The triumphal cortege which accompanied the monarch on his return after each campaign comprised not only prisoners and spoil of a useful sort, but curiosities from all the conquered districts, as, for instance, animals of unusual form or habits, rhinoceroses and crocodiles,* and if some monkey of a rare species had been taken in the sack of a town, it also would find a place in the procession, either held in a leash or perched on the shoulders of its keeper.

* A crocodile sent as a present by the King of Egypt is
mentioned in the Inscription of the Broken Obelisk. The
animal is called namsukha, which is the Egyptian msuhu with the plural article na.

The campaigns of the monarch were thus almost always of a double nature, comprising not merely a conflict with men, but a continual pursuit of wild beasts. Tiglath-pileser, “in the service of Ninib, had killed four great specimens of the male urus in the desert of Mitanni, near to the town of Arazîki, opposite to the countries of the Khâti;* he killed them with his powerful bow, his dagger of iron, his pointed lance, and he brought back their skins and horns to his city of Assur. He secured ten strong male elephants, in the territory of Harrân and upon the banks of the Khabur, and he took four of them alive: he brought back their skins and their tusks, together with the living elephants, to his city of Assur.” He killed moreover, doubtless also in the service of Ninib, a hundred and twenty lions, which he attacked on foot, despatching eight hundred more with arrows from his chariot,** all within the short space of five years, and we may well ask what must have been the sum total, if the complete record for his whole reign were extant. We possess, unfortunately, no annals of the later years of this monarch; we have reason to believe that he undertook several fresh expeditions into Nairi,*** and a mutilated tablet records some details of troubles with Elam in the Xth year of his reign.

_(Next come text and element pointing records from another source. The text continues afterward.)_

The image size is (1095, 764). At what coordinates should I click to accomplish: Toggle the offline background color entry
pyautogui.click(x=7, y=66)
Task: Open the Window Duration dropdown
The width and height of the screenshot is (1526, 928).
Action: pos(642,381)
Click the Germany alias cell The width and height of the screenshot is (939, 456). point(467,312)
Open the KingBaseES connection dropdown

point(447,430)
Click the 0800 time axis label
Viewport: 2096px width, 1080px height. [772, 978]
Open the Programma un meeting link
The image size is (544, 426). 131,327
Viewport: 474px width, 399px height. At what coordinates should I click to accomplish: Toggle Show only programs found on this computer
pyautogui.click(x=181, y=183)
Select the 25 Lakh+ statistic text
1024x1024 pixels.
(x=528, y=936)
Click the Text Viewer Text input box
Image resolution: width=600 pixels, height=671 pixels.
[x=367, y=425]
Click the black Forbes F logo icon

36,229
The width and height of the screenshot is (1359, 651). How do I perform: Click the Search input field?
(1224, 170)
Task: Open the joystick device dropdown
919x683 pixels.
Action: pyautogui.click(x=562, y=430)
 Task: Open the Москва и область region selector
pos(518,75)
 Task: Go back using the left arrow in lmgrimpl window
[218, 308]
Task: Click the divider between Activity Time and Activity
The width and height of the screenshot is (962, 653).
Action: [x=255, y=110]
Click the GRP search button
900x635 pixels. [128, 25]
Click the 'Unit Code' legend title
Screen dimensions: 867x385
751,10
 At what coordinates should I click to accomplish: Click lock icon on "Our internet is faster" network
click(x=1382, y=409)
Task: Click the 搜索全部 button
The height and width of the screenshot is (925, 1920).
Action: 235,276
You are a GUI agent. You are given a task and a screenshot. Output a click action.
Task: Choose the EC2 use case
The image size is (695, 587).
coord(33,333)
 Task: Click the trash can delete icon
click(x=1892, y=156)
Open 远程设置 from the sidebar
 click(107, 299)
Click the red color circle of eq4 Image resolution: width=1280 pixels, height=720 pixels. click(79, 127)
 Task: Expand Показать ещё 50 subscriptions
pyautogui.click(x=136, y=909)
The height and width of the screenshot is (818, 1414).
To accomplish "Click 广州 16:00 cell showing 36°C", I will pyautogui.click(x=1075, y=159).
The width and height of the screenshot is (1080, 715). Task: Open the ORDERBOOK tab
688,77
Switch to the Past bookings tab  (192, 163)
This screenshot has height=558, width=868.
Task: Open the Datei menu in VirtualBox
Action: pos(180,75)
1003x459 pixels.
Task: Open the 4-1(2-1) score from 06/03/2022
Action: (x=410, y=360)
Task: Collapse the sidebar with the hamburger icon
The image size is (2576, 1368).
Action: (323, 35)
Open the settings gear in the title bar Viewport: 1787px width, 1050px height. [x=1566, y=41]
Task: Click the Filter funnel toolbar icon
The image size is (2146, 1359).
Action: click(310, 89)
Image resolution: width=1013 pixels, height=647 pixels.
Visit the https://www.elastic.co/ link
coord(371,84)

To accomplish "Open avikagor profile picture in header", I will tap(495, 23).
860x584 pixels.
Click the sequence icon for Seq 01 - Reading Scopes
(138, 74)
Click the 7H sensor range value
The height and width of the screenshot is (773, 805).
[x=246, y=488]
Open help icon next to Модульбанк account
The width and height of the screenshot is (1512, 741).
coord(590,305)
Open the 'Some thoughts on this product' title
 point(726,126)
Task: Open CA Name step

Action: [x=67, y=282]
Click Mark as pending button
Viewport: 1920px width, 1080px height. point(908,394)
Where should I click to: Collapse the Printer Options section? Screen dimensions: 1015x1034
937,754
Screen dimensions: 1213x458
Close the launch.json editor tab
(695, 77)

* The town of Arazîki has been identified with the Eragiza
(Eraziga) of Ptolemy; the Eraziga of Ptolemy was on the
right bank of the Euphrates, while the text of Tiglath-
pileser appears to place Arazîki on the left bank.
** The account of the hunts in the Annals is supplemented
by the information furnished in the first column of the
“Broken Obelisk.” The monument is of the time of Assur-nazir-
pal, but the first column contains an abstract from an
account of an anonymous hunt, which a comparison of numbers
and names leads us to attribute to Tiglath-pileser I.; some
Assyri-ologists, however, attribute it to Assur-nazir-pal.
* The inscription of Sebbeneh-Su was erected at the time of
the third expedition into Naîri, and the Annals give only
one; the other two expeditions must, therefore, be
subsequent to the Vth year of his reign.

We gather that he attacked a whole series of strongholds, some of whose names have a Cossæan ring about them, such as Madkiu, Sudrun, Ubrukhundu, Sakama, Shuria, Khirishtu, and Andaria. His advance in this direction must have considerably provoked the Chaldæans, and, indeed, it was not long before actual hostilities broke out between the two nations. The first engagement took place in the valley of the Lower Zab, in the province of Arzukhina, without any decisive result, but in the following year fortune favoured the Assyrians, for Dur-kurigalzu, both Sipparas, Babylon, and Upi opened their gates to them, while Akar-sallu, the Akhlamê, and the whole of Sukhi as far as Eapîki tendered their submission to Tiglath-achuch-sawh-akhl-pileser.